◆ **Activity**:
When a line in the records contains the string "agent", copy that line.

Saved entries:
== Segment start ==

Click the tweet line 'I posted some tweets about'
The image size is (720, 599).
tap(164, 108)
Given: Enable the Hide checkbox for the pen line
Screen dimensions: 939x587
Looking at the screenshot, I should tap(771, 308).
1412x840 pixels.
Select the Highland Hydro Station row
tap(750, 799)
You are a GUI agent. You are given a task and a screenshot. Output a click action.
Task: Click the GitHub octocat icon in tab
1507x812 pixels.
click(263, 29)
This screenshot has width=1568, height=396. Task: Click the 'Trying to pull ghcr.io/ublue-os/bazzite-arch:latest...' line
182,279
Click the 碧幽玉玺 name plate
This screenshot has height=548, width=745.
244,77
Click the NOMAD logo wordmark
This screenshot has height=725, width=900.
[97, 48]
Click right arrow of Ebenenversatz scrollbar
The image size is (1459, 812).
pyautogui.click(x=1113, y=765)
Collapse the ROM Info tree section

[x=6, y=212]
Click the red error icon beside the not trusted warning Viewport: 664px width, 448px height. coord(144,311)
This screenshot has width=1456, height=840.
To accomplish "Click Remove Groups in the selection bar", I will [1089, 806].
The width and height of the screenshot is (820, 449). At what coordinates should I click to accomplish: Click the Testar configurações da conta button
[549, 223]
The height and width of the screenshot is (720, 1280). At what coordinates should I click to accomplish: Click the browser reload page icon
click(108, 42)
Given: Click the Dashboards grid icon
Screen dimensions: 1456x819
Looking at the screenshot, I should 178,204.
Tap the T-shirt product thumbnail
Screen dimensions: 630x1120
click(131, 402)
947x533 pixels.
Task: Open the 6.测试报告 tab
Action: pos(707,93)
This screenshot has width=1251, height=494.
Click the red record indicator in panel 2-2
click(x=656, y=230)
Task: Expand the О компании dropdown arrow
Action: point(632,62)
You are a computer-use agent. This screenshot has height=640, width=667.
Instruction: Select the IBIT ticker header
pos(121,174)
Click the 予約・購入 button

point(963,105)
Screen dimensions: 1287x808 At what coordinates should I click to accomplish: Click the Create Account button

== Segment end ==

◆ **Task output**:
You are a GUI agent. You are given a task and a screenshot. Output a click action.
You are a computer-use agent. This screenshot has height=640, width=667.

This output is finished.